Our simple yet efficient method for transferring graphene flakes onto a normal TEM grid allowed us to study the in-plane and out-of-plane arrangements of carbon atoms in BLG and TLG by both Raman spectroscopy and HRTEM. By monitoring the Raman spectral features such as the integrated intensity of the D mode, the position of the G mode and the width of the G′ mode, we could precisely identify the edge/crystal orientations and the stacking orders of BLG and TLG. HRTEM measurements of exactly the same BLG and TLG flakes allowed us to visualize the structures of individual carbon atoms and reiterated the Raman measurements.
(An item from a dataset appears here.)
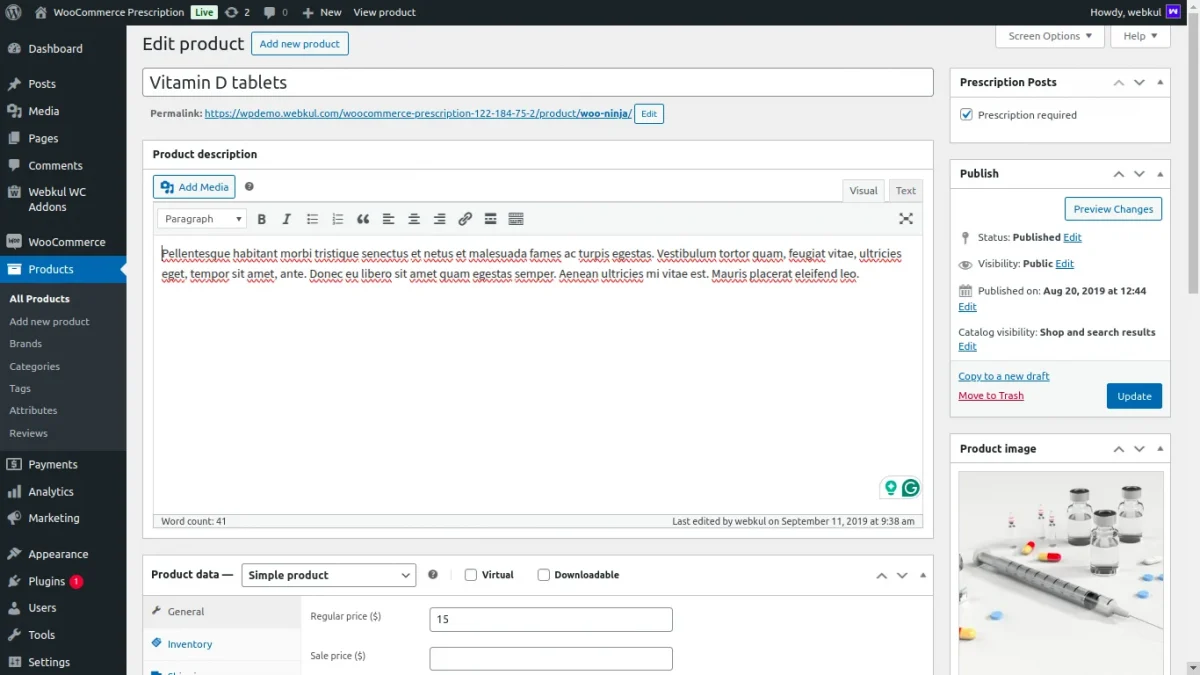Apply italic formatting in editor toolbar
Screen dimensions: 1200x675
[x=287, y=219]
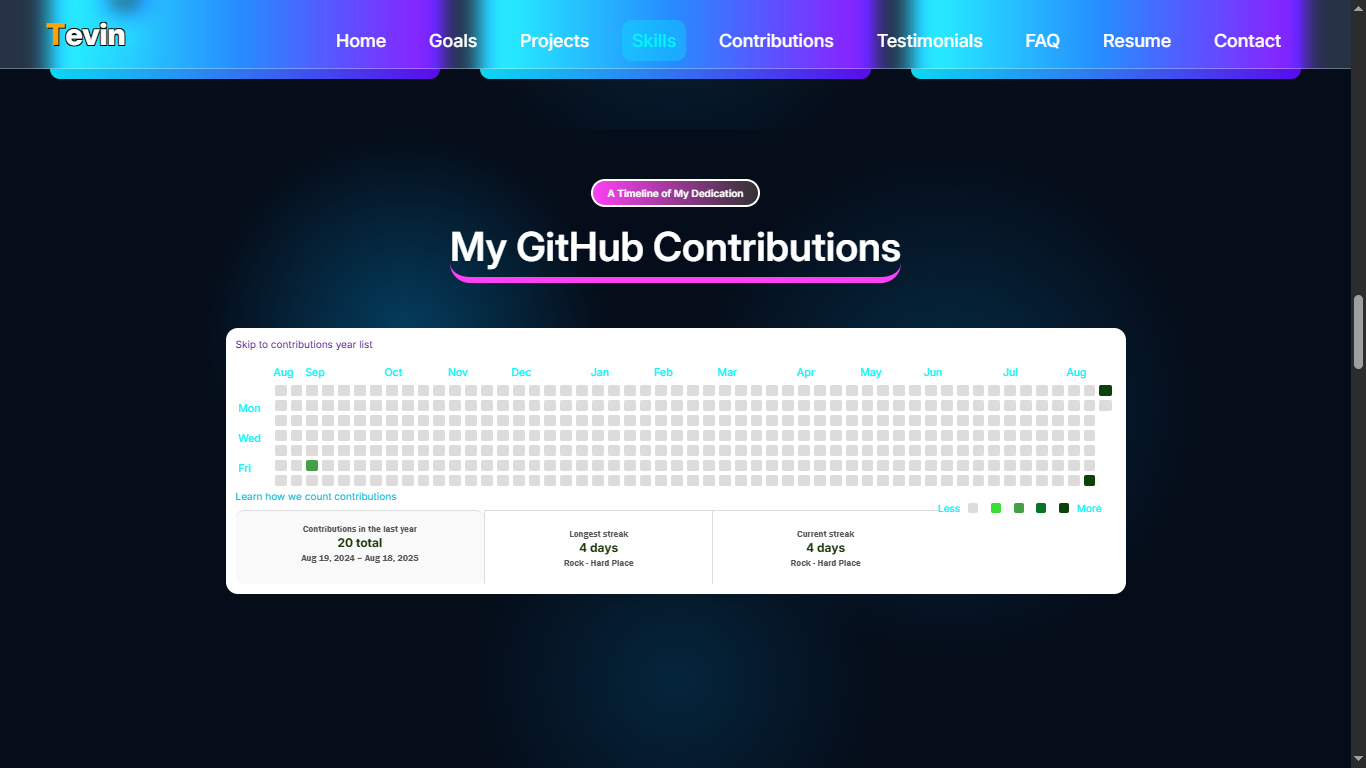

Our work has successfully demonstrated that Raman spectroscopy and HRTEM imaging can be used together to determine the edge/crystal orientations and stacking orders of graphene layers, which is useful for our further understanding of the fundamental physics of graphene layers and for developing applications based on the unique properties of graphene layers influenced by their edge/crystal orientations and stacking orders.

Methods

In this work, graphene samples were prepared by micromechanical cleavage of natural graphite crystals or HOPG51 and transferred on O2 plasma-treated 300 nm SiO2/Si substrates. The treatment of SiO2/Si substrates by O2 plasma was performed using March PX-250 plasma system with 100 W power and 70 mTorr base pressure. Pure oxygen gas was used as the plasma source. The targeted graphene flakes were transferred onto a normal TEM Cu grid based on the method developed by Meyer et al.52 Raman spectra and images were obtained by a WITec CRM200 confocal microscopy Raman system with a piezocrystal controlled scanning stage. The excitation laser wavelength was 532 nm and its spot size was around 500 nm. To avoid damage and heating, the laser power was controlled below 2 mW. TEM measurements were carried out on an aberration-corrected and monochromated FEI Titan 60-300 microscope. The microscope was operated at 60 kV to minimize the knock-on damage to the graphene. The spherical aberration of the microscope was tuned to a negative value of about 6 μm and the energy spread of the electron beam was reduced to below 0.2 eV from about 0.8 eV so that the information limit was better than 1.4 angstroms. The images were recorded on a charge-coupled device (CCD) camera (2 k × 2 k, Gatan UltraScan™ 1000).